Alex Rodriguez hit a milestone homer, Derek Jeter singled in the tiebreaking run in the seventh inning, and the Yankees used a fine pitching performance by Shawn Chacon to beat the Orioles 2-1 Wednesday night.
About 25 minutes later, Manny Ramirez made the final out for the Red Sox in a 7-2 loss, giving the Yankees a one-game lead in the division with four to play. The AL East winner will be determined during a three-game series between the leaders at Fenway Park, beginning Friday night.
One night after the Yankees and Orioles combined for 26 runs and 26 hits, the teams locked up in a tense pitching duel that turned in New York's favor in the latter innings.
First, Rodriguez hit his 47th homer off Daniel Cabrera (10-13) to tie it at 1 in the sixth. The shot broke Joe DiMaggio's single-season club record for home runs by a right-handed batter, set in 1937.
New York went up 2-1 in the seventh. After Jorge Posada hit a leadoff single and Cabrera hit Bernie Williams with a pitch, Robinson Cano moved the runners up with a sacrifice bunt against Tim Byrdak. Jeter then hit an opposite-field single to right off Todd Williams.
Rodriguez followed with a fly ball to right. Bernie Williams tagged from third, but was thrown out on a precise throw by Jay Gibbons in a close play at the plate.
Chacon (7-3) allowed one run and four hits in 6 2/3 innings. Tom Gordon held the lead for Mariano Rivera, who got three quick outs for his 43rd save.
Javy Lopez put the Orioles ahead 1-0 in the second inning by driving a 2-0 fastball into the left-field seats. It was his 14th homer, and second in two games.
Lopez doubled in the fourth to put runners on second and third with two outs, but Chacon retired Luis Matos on a popup.
Cabrera breezed through the first five innings, giving up two hits and two walks without allowing a runner past first base. All that changed in the sixth, when Rodriguez connected on an 0-1 pitch to tie it up.
In the bottom half, Melvin Mora drew a leadoff walk and reached third with two outs before B.J. Surhoff bounced out to third.
In Boston, meanwhile, Bronson Arroyo gave up three homers and all seven runs as the Red Sox lost to Toronto.
Frank Catalanotto doubled, tripled and homered for the Blue Jays, who won their second straight over the Red Sox.
Boston (92-66) remained tied in the wild-card race with Cleveland Indians, who lost to the Tampa Bay Devil Rays 1-0. The Red Sox play Toronto on Thursday, then close with three games at Fenway Park against the Yankees (93-65).
Vernon Wells and Eric Hinske also homered, and Ted Lilly (10-11) allowed two runs, six hits and five walks in 6 2/3 innings to improve to 3-0 against the Red Sox this season.

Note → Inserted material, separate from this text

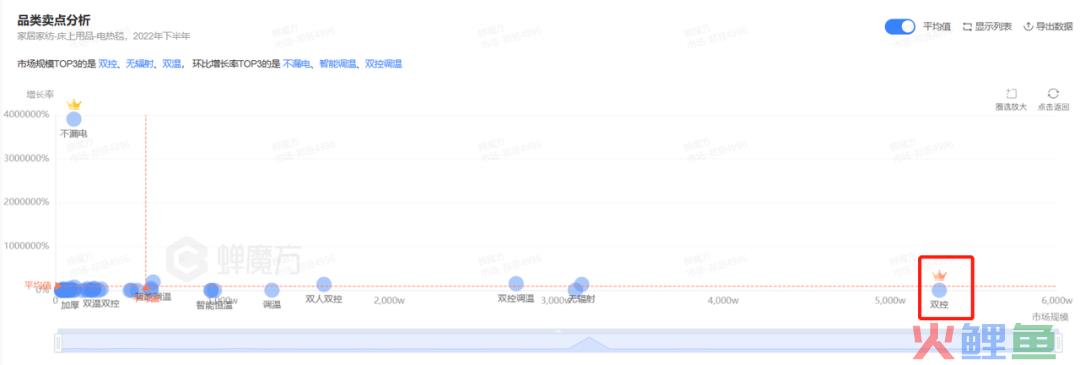Select the 双控调温 bubble on chart
1080x365 pixels.
[x=516, y=284]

Boston was just 1-for-10 with runners in scoring position and has been shut out for 9 2/3 innings by Toronto relievers.
Arroyo (14-10) hadn't allowed a homer while winning four consecutive decisions with a 3.71 ERA in September, and had been 7-0 in the month for his career. But he gave up three homers — a season high — in the first three innings.
With the Red Sox likely to use four starters in the playoffs, Arroyo could move to the bullpen in favor of Tim Wakefield, Curt Schilling, David Wells and Matt Clement. However, he could get a start if the Red Sox end the regular season in a tie that requires a one-game playoff Monday.
Edgar Renteria homered for Boston, and David Ortiz had his major league-leading 144th RBI. But Ortiz squandered another chance in the seventh when he tried to bunt to the vacant left side of the shifted infield and instead hit into a forceout.
Boston loaded the bases in the third, but Kevin Millar hit an inning-ending popout to right. With runners on first and second in the fifth, Jason Varitek hit a liner to right-center that Reed Johnson caught with a dive, saving at least one run. Millar followed with another inning-ending popup to right.
The last Blue Jay to hit for the cycle was Jeff Frye, in 2001. Catalanotto's near-cycle took advantage of every Fenway quirk: He tripled into the triangle in deep center in the first, homered around the Pesky Pole in the third and hit a two-run double off the Green Monster in the fourth to make it 7-1.